Mean fluorescence intensity (MFI) of TLR2 on neutrophils 3, 6, and 24 h after infection (A, B, and C, respectively) with cagPAI⁺ strain 26695, T4SS mutants (virB4^– and virD4^–), or cagPAI^– strain 8822. The data shown are from three independent experiments and line represent median. Flow cytometry results were obtained as medians ± intervals of percentiles and analyzed with the Kruskal–Wallis one-way test. Differences were considered statistically significant when *P<0.05. MC = mock control.

Figure 4. Helicobacter pylori cagPAI⁺ strains and a cagPAI^– strain did not induce changes in TLR4 expression.

Mean fluorescence intensity (MIF) of TLR4 on neutrophils 3, 6, and 24 h after infection (A, B, and C, respectively) with cagPAI⁺ strain 26695, T4SS mutants (virB4^– and virD4^–), or cagPAI^– strain 8822. The data shown are from three independent experiments and line represent median. Flow cytometry results were obtained as medians ± intervals of percentiles and analyzed with the Kruskal–Wallis one-way test. Differences were considered statistically significant when*P<0.05. MC = mock control.

Figure 5. Helicobacter pylori cagPAI⁺ strain, T4SS mutants, and a cagPAI^– strain downregulated neutrophil TLR5 expression.

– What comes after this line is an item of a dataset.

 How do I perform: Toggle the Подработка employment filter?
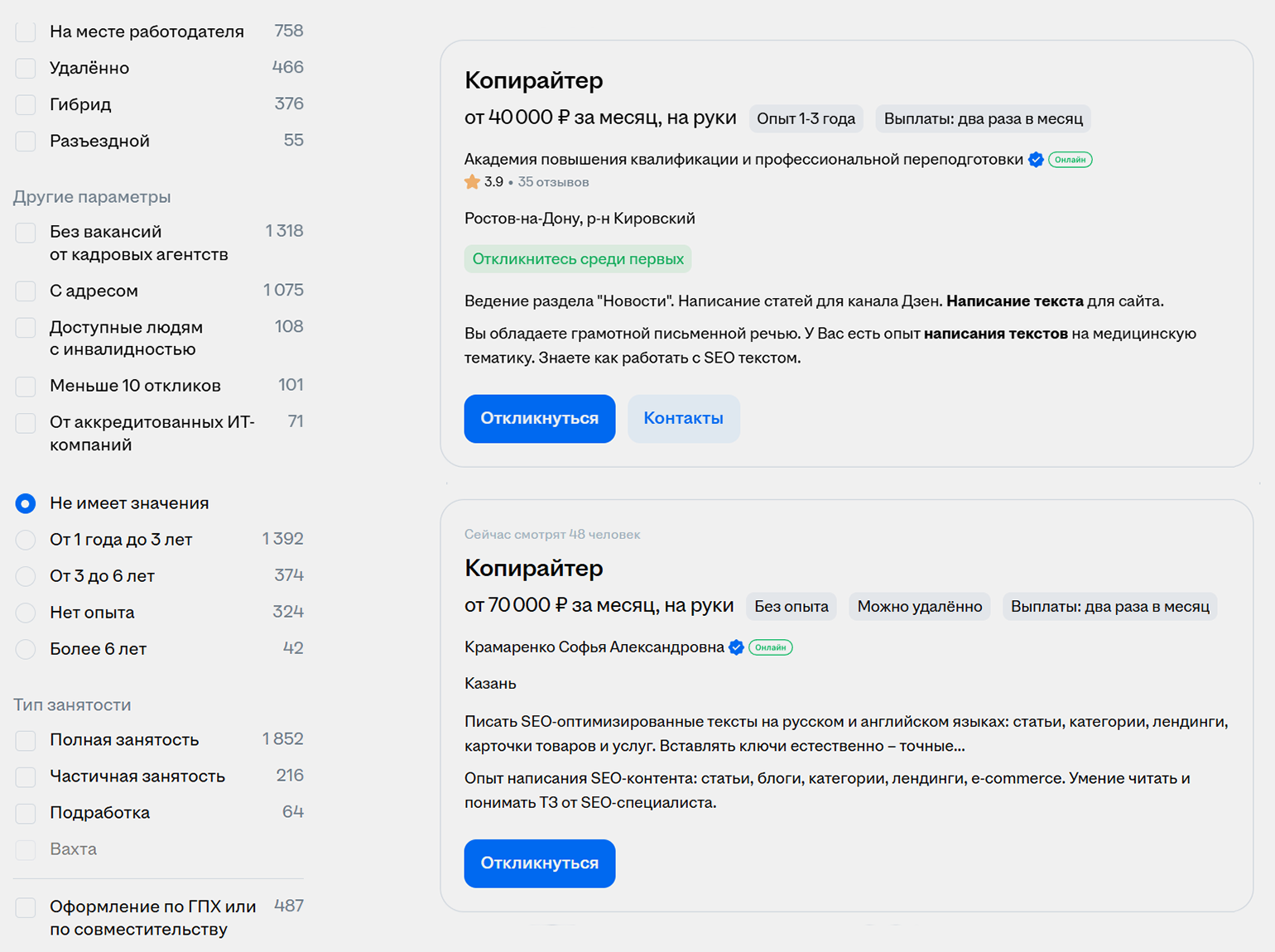click(26, 813)
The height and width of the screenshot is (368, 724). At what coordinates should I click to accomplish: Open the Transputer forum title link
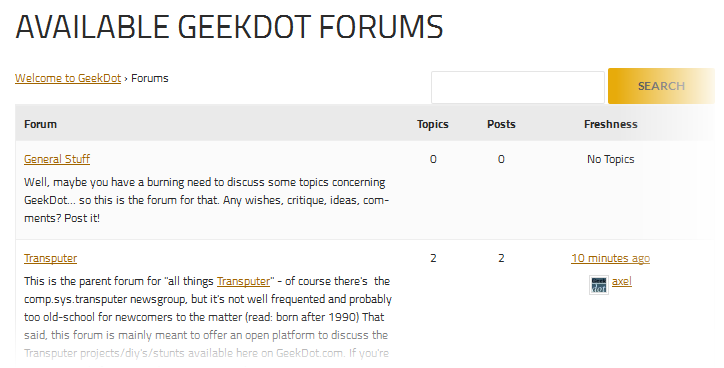(x=50, y=258)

Mean fluorescence intensity (MFI) of TLR5 on neutrophils 3, 6, and 24 h after infection (A, B, and C, respectively) with cagPAI⁺ strain 26695, T4SS mutants (virB4^– and virD4^–), or cagPAI^– strain 8822. The data shown are from three independent experiments and line represent median. The results were obtained as medians ± intervals of percentiles and analyzed using the Kruskal–Wallis one-way test. Differences were considered statistically significant when *P<0.05. MC = mock control.

Figure 6. Helicobacter pylori cagPAI⁺ strain, T4SS mutants, and a cagPAI^– strain upregulated TLR9 expression.

The percentage of neutrophils expressing TLR9 3, 6, and 24 h after infection (A, B, and C, respectively) with cagPAI⁺ strain 26695, T4SS mutants (virB4^– and virD4^–), and cagPAI^– strain 8822. The data shown are from three independent experiments and line represent median. The results were obtained as medians ± intervals of percentiles and analyzed with the Kruskal–Wallis one-way test. Differences were considered statistically significant when *P<0.05. MC = mock control.